Step 2. Get rid of the neuroses
Do you have a habit of fiddling with your hands or shaking your legs when sitting? Try to notice or ask someone to point out when you take neurotic attitudes with your body. You can consciously quit by controlling yourself and changing your behavior as soon as you notice it, or by correcting yourself with small punishments, such as hitting the wrist with a rubber band. In this way, you will learn to calm the nervousness caused by these behaviors and, in addition, it will change the way people relate to you. Over time, these steps will help you build your confidence.
Step 3. Don't be a perfectionist
Often nervousness is accompanied by a magnified view of our imperfections. It pushes us to underestimate all the things we are good at and to harshly judge our mistakes. Even if you make a mistake, it's not a problem because everyone can make mistakes. Plus, nothing is more impressive than getting up gracefully and moving on.
Step 4. Go for a run
To have a healthy body and mind it is essential to adopt an active lifestyle. Jogging or any other aerobic activity helps to dispose of the adrenaline by eliminating the related nervousness symptoms. Regular exercise allows you to stay calm day after day, reduce stress and tension, and increase energy. Think of it as a preventative measure against the most stressful moments.
Step 5. Regulate the circadian rhythm
Try to get 7-8 hours of sleep every night even if your nerves feel like they are breaking down. Lack of sleep and fatigue impair your ability to cope with stressful situations and you may find yourself in a bad mood and unable to concentrate. A good night's sleep is what you need not only before a nerve-wracking event, but also to relieve anxiety.
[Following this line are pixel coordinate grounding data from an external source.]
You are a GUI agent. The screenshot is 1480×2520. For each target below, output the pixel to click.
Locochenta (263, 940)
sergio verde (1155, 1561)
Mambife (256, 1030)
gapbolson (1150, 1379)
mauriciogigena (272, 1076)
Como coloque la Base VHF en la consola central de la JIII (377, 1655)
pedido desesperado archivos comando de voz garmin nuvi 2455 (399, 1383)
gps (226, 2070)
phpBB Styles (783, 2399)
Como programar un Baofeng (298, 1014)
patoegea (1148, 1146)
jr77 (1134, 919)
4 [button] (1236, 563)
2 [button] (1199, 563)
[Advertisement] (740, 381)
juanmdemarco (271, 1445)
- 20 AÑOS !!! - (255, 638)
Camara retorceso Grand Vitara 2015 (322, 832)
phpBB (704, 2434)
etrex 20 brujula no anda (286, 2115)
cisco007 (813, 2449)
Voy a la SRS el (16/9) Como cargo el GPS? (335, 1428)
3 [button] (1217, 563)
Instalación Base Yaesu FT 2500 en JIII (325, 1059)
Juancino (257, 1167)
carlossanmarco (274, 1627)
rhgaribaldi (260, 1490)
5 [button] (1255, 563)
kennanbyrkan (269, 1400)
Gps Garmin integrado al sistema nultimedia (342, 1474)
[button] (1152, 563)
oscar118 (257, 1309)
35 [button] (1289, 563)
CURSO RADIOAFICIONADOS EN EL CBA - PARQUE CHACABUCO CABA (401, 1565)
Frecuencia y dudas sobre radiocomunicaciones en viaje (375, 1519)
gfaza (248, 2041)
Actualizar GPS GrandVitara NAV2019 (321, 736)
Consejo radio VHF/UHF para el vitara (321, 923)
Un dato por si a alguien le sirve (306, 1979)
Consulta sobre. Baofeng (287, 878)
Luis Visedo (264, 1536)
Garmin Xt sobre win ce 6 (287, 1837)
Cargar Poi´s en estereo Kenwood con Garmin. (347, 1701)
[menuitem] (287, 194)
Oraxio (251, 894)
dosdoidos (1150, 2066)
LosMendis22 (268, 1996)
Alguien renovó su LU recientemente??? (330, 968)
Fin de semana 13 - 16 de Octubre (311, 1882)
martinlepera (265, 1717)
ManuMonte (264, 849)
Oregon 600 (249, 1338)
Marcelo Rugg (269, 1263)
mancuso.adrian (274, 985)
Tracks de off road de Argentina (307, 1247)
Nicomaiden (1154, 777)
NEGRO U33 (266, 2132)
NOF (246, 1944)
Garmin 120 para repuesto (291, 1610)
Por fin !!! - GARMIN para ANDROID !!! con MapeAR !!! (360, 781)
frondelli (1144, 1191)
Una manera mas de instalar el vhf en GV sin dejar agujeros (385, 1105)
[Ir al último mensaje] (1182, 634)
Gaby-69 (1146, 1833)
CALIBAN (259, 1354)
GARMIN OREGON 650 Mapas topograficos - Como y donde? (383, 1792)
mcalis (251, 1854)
Step 6. Learn relaxation exercises
Instead of distracting yourself from tensions by watching television or surfing the Internet, try some deep relaxation techniques that are effective on a psycho-physical level. For example, deep breathing relaxes the main nerve from the diaphragm to the brain, instructing the whole body to relax. This is a very useful exercise when you need to prepare yourself for particularly nerve-wracking situations. Here are some widely used methods for relieving tension in daily life:
- Mantra meditation;
- Deep breathing;
- Progressive muscle relaxation;
- Yoga.
Step 7. Start a diary
When you are afraid of not remembering something, you tend to repeat it in your mind over and over again. In these cases, the agitation may take over to the point of worrying or scaring you more than necessary. By writing down your thoughts, especially the most recurring ones, you have the opportunity to free yourself from the burden of having to remember them. A diary can act as a basket for thoughts to cast out, such as self-destructive beliefs and opinions.
Step 8. Build a bond with others
A solid network of support that you can rely on at any time can do more than just distract you from nervousness. Speaking of your state of mind, you may find that others don't see you as nervous as you think. Also, you will realize that people are not always calm and seraphic, but they can easily get nervous, especially in the most important situations that deserve attention.